■ To be done ■
1. Answer these questions about the interview excerpt on STEM education:
(a) Which subjects does the excerpt say lots of people have no problem admitting weren't their thing?
(b) In which class would no one expect the teacher to tell everyone to sit down and open their books?
(c) What happens to science test scores when a garden is added to an elementary school?
2. Write out the interview excerpt on STEM education word for word, from "Smith is capable" to "future robot overlords.".

BEGIN Supplied passage

Smith is capable of talking about this stuff on a level that would fry your neurons, but she also has surprisingly practical advice for how parents can get their own kids excited about learning the skills they’ll need to find jobs with our future robot overlords.
There’s a growing drumbeat around STEM education at the elementary level. Given your background, do you see this as a great, big, “Yes!”, or do you view it with more nuance than that?
One thing that’s really important is that the universe doesn’t separate subjects. Parents need to know that they face extraordinary anti-tech and anti-STEM bias around them and they need to overcome that on behalf of their kids. I’ve never met someone who said, “When I was in high school, I didn’t really get reading and writing.” But lots of people have no problem saying, “Yeah, math and science wasn’t really my thing.”
To me, that is a failing on our part in how we’re supporting teachers. Most teachers have to teach in a really retro way. No one in this country would expect children to come to a PE class and have the teacher say, “Ok, everyone sit down and open your books.” Science and math, they’re really interactive and the better way of teaching is project and active learning-based. So, how do you help kids develop muscle memory and grit and curiosity? Science is really discovery — you don’t know the answer. We’re so busy teaching children the facts that have been discovered, we don’t teach them the scientific method.
So, as a parent, what you can do early is just do projects with your kids. It doesn’t have to be a lot of set up — grow plants in your backyard. When you add a garden to an elementary school, it increases the science test scores by a significant amount.

END Supplied passage
BEGIN Extracted records

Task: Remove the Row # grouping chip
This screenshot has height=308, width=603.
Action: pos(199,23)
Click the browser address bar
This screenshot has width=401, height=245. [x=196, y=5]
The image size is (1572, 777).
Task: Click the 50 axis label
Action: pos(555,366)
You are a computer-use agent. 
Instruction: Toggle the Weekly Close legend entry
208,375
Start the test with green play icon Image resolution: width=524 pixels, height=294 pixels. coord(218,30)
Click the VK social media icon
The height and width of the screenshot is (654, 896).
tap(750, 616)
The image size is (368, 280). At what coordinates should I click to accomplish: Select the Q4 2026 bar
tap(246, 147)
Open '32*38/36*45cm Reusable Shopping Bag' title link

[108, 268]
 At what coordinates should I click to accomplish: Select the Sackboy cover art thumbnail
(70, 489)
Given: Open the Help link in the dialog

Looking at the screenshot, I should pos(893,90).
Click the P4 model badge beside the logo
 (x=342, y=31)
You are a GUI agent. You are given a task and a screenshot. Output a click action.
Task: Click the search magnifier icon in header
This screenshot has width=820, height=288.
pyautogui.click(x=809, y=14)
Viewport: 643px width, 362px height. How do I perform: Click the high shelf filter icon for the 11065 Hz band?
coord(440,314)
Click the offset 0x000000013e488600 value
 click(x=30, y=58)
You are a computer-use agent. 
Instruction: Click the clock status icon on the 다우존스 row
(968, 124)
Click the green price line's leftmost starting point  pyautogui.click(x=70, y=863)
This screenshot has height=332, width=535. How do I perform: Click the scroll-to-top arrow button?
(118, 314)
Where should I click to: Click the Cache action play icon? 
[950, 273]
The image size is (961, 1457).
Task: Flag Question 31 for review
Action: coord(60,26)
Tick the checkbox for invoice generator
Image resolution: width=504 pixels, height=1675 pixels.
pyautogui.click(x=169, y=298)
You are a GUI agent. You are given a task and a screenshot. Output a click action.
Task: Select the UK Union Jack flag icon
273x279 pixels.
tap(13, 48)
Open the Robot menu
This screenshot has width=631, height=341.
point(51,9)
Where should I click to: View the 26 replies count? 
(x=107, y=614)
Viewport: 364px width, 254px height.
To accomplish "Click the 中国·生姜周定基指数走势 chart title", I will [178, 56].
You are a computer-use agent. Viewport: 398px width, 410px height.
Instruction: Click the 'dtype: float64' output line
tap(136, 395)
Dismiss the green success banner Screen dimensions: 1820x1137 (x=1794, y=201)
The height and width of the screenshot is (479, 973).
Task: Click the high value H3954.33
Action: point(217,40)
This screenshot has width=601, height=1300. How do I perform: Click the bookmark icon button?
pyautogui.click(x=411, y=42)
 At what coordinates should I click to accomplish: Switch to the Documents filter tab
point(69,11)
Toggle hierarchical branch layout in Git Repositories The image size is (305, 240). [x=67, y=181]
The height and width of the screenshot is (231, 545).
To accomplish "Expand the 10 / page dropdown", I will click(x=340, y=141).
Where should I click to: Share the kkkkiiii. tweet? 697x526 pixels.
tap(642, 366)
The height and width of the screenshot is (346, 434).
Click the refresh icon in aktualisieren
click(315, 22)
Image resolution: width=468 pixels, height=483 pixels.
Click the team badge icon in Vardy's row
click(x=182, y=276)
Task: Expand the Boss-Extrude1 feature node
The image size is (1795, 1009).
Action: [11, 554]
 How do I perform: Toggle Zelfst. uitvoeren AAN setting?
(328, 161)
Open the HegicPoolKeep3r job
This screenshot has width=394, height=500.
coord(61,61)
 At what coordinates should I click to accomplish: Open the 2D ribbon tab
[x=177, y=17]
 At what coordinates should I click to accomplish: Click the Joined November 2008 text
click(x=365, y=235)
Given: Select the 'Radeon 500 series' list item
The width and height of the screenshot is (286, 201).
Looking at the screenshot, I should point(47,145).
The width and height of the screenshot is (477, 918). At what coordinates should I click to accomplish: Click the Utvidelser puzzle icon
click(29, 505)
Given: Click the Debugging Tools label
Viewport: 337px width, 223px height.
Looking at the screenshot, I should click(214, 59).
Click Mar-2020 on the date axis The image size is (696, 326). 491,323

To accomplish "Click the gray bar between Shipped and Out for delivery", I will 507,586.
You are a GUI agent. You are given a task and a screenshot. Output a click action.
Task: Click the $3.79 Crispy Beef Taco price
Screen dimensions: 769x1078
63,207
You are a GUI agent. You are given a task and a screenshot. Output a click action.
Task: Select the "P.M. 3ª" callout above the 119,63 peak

END Extracted records

■ Solutions to the exercise ■
1.
(a) Math and science.
(b) A PE class.
(c) They increase by a significant amount.

2.
Smith is capable of talking about this stuff on a level that would fry your neurons, but she also has surprisingly practical advice for how parents can get their own kids excited about learning the skills they’ll need to find jobs with our future robot overlords.